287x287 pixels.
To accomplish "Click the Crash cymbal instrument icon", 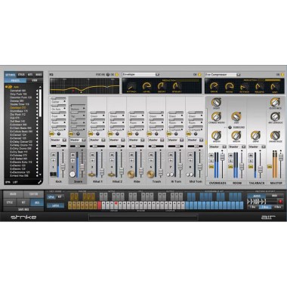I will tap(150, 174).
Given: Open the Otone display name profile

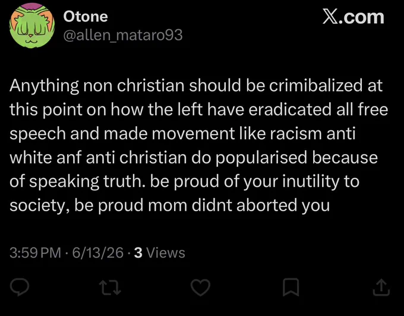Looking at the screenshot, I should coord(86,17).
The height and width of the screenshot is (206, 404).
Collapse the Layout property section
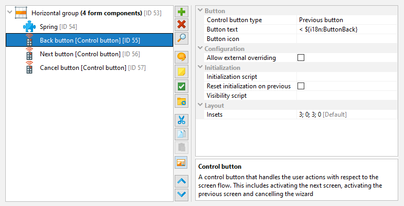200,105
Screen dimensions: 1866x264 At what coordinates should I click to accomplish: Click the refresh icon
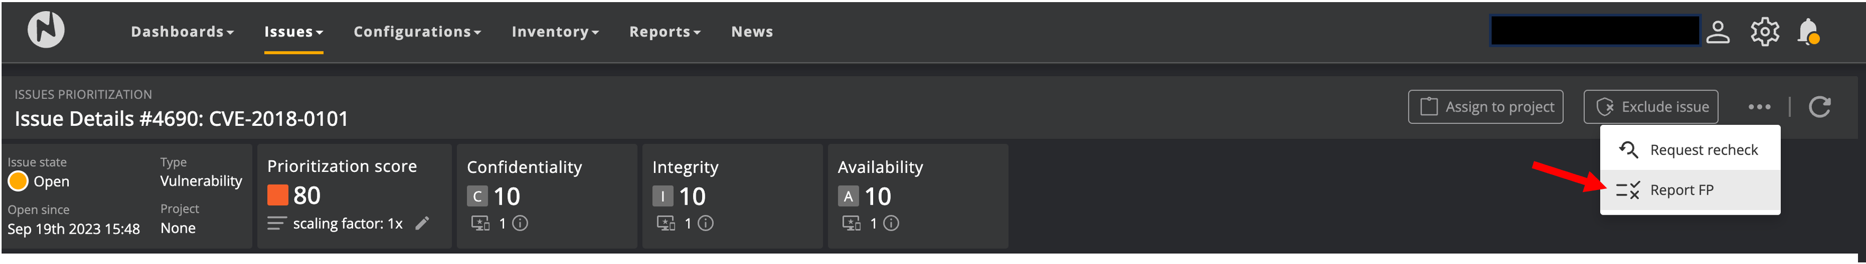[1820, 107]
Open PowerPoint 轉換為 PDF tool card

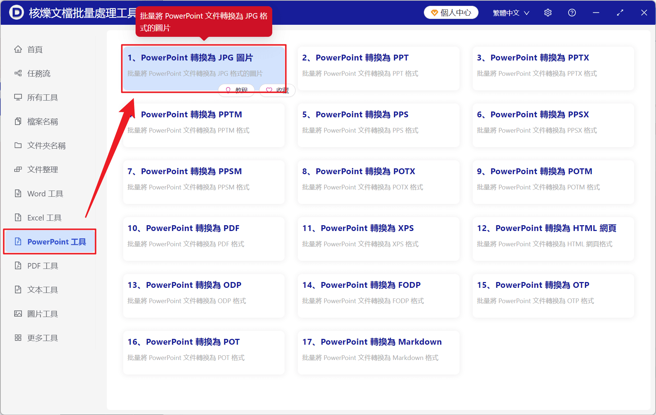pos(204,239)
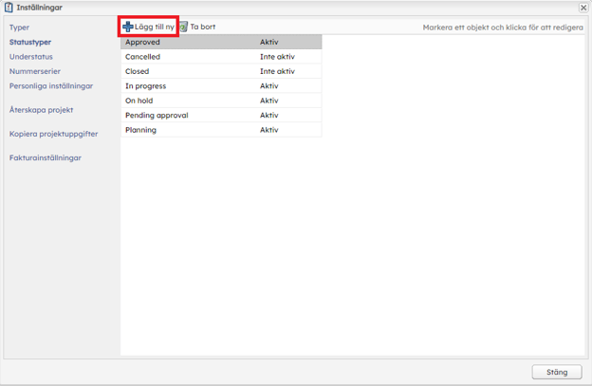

----

INSTRUCTIONS FOR THE TASK:
Copy the final stretch of the entries exactly: the line containing "The height and" and every line after it through the last. Include no pictures and nothing more.

RESPONSE BOX:
The height and width of the screenshot is (206, 404).
Collapse the Layout property section
200,105
Screen dimensions: 1866x264 At what coordinates should I click to accomplish: Click the refresh icon
[1820, 107]
Open PowerPoint 轉換為 PDF tool card

pos(204,239)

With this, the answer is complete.